任务要求: 请照录下方所给文段中的一段文字，从“南华真经义海纂微卷之七十六”开始，一直到“既知其在我,所以称天师而退。”为止。

所给文段:
+ + + +

南华真经义海纂微卷之七十六
武林道士褚伯秀学
徐无鬼第二
黄帝将见大陈乎具茨之山,方明为御,昌寓骖乘,张若、谓朋前马,昆阍、滑稽後车;至於襄城之野,七圣皆迷,无所问涂。适遇牧马童子,问涂焉,曰:若知具茨之山乎?曰:然。若知大陈之所存乎?曰:然。黄帝曰:异哉小童。非徒知具茨之山,又知大院之所存。请问为天下。小童曰:夫为天下者,亦若此而已矣,又奚事焉!予少而自游於六合之内,予适有瞀病,有长者教子曰:若乘曰之车而游於襄城之野。今予病少痊,予又且复游於六合之外。夫为天下亦若此而已。又奚事焉!黄帝曰:夫为天下者,则诚非吾子之事。虽然,请问为天下。小童辞。黄帝又问。小童曰:夫为天下,亦奚异乎牧马者哉?去其害马者而已矣。黄帝再拜稽首,称天师而退。
郭注:圣者,名也,名生而物迷,虽欲之乎大隗可得乎?各自若则无事,无事乃可以为天下。乘曰之车。出作入息也。为天下莫过自放任物,亦奚撄焉!故我无为而民自化,夫事由民作,今民自得。必有道也,马以过分为害。师天,然而去过分,则大隗至矣。
吕注:隗,高也。大而高者,无如道。覆被万物,即具茨之义。欲见大隗而七圣与偕,所以至襄城之野皆迷而无所问涂,亦犹七窍凿而浑沌死,夫欲见大道而圣知不绝,宜其至於上达迷而不悟也。马之辰午南方心火也。童子则无知者,以童子牧马,则宜知具茨之山,大隗所存也。人心具神,神则无方。而游不出乎六合之内,非有瞀病不若是,欲已之,则莫若以明而上达,乘曰车而游襄城是也,虽然少痊而已,以其犹乘曰之车也。弗乘而游乎六合之外,其犹有息耶。为天下者亦犹养心,岂有他哉!去其为害者而已,夫随成心而师,谁独无师,既知其在我,所以称天师而退。

+ + + +

待审数据:
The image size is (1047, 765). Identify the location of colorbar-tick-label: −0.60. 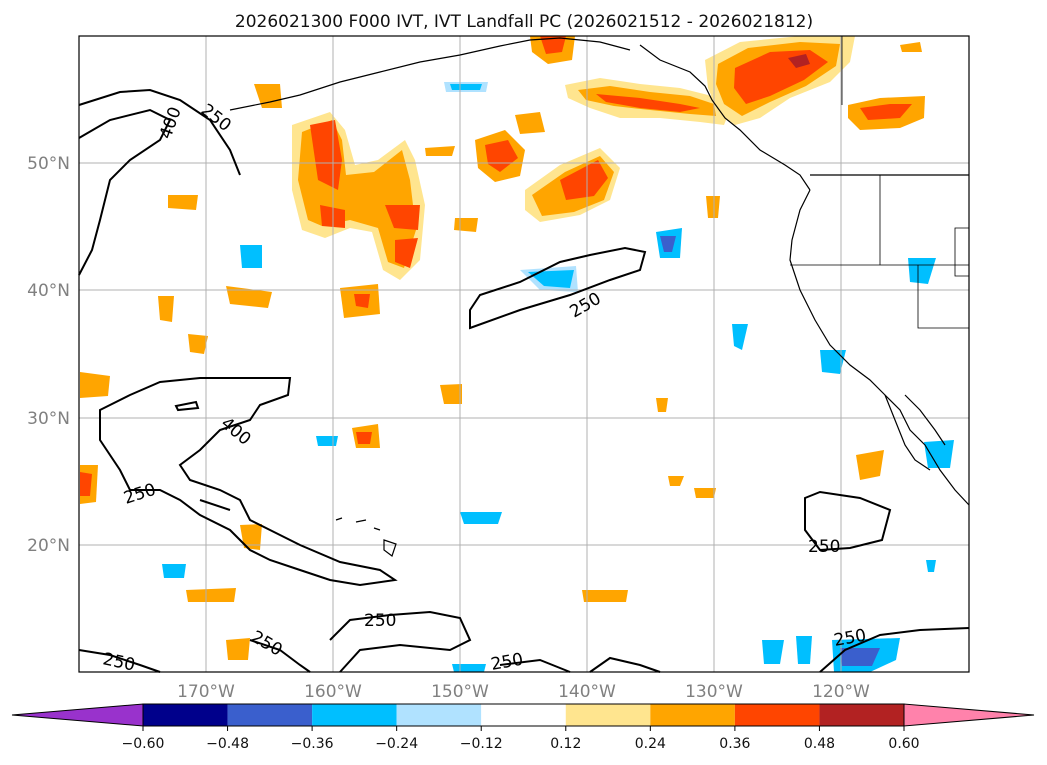
(144, 744). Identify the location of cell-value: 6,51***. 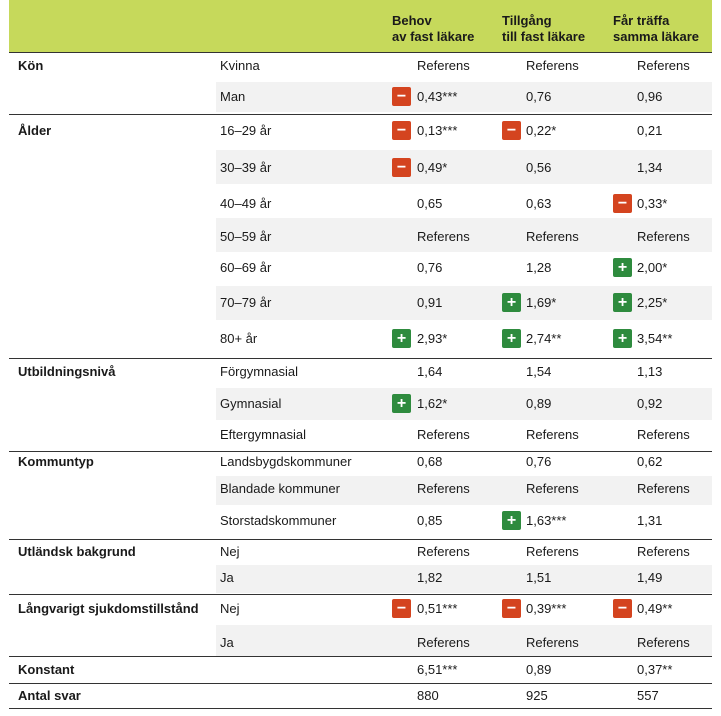
(438, 670).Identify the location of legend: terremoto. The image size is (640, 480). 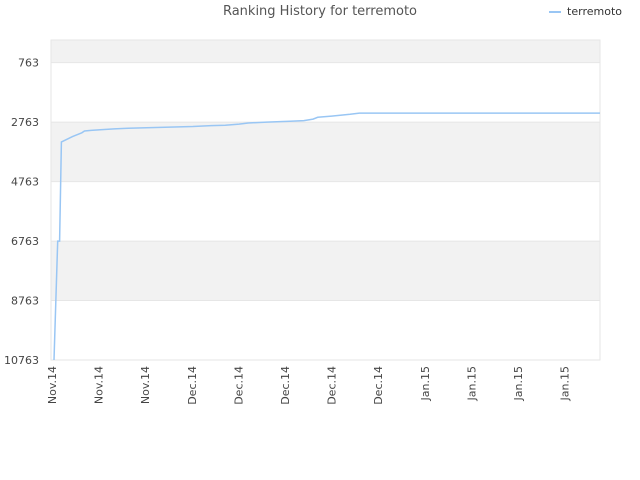
(586, 12).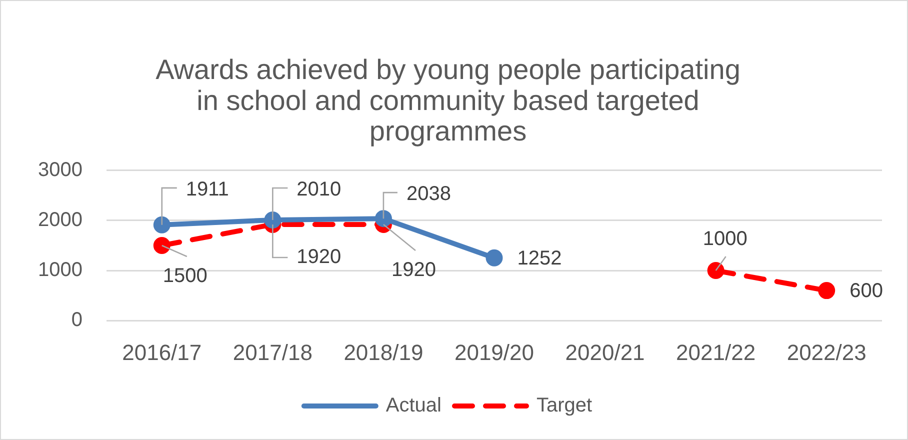 This screenshot has width=908, height=440. Describe the element at coordinates (185, 276) in the screenshot. I see `data-label: 1500` at that location.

+ + + +

完成结果:
南华真经义海纂微卷之七十六
武林道士褚伯秀学
徐无鬼第二
黄帝将见大陈乎具茨之山,方明为御,昌寓骖乘,张若、谓朋前马,昆阍、滑稽後车;至於襄城之野,七圣皆迷,无所问涂。适遇牧马童子,问涂焉,曰:若知具茨之山乎?曰:然。若知大陈之所存乎?曰:然。黄帝曰:异哉小童。非徒知具茨之山,又知大院之所存。请问为天下。小童曰:夫为天下者,亦若此而已矣,又奚事焉!予少而自游於六合之内,予适有瞀病,有长者教子曰:若乘曰之车而游於襄城之野。今予病少痊,予又且复游於六合之外。夫为天下亦若此而已。又奚事焉!黄帝曰:夫为天下者,则诚非吾子之事。虽然,请问为天下。小童辞。黄帝又问。小童曰:夫为天下,亦奚异乎牧马者哉?去其害马者而已矣。黄帝再拜稽首,称天师而退。
郭注:圣者,名也,名生而物迷,虽欲之乎大隗可得乎?各自若则无事,无事乃可以为天下。乘曰之车。出作入息也。为天下莫过自放任物,亦奚撄焉!故我无为而民自化,夫事由民作,今民自得。必有道也,马以过分为害。师天,然而去过分,则大隗至矣。
吕注:隗,高也。大而高者,无如道。覆被万物,即具茨之义。欲见大隗而七圣与偕,所以至襄城之野皆迷而无所问涂,亦犹七窍凿而浑沌死,夫欲见大道而圣知不绝,宜其至於上达迷而不悟也。马之辰午南方心火也。童子则无知者,以童子牧马,则宜知具茨之山,大隗所存也。人心具神,神则无方。而游不出乎六合之内,非有瞀病不若是,欲已之,则莫若以明而上达,乘曰车而游襄城是也,虽然少痊而已,以其犹乘曰之车也。弗乘而游乎六合之外,其犹有息耶。为天下者亦犹养心,岂有他哉!去其为害者而已,夫随成心而师,谁独无师,既知其在我,所以称天师而退。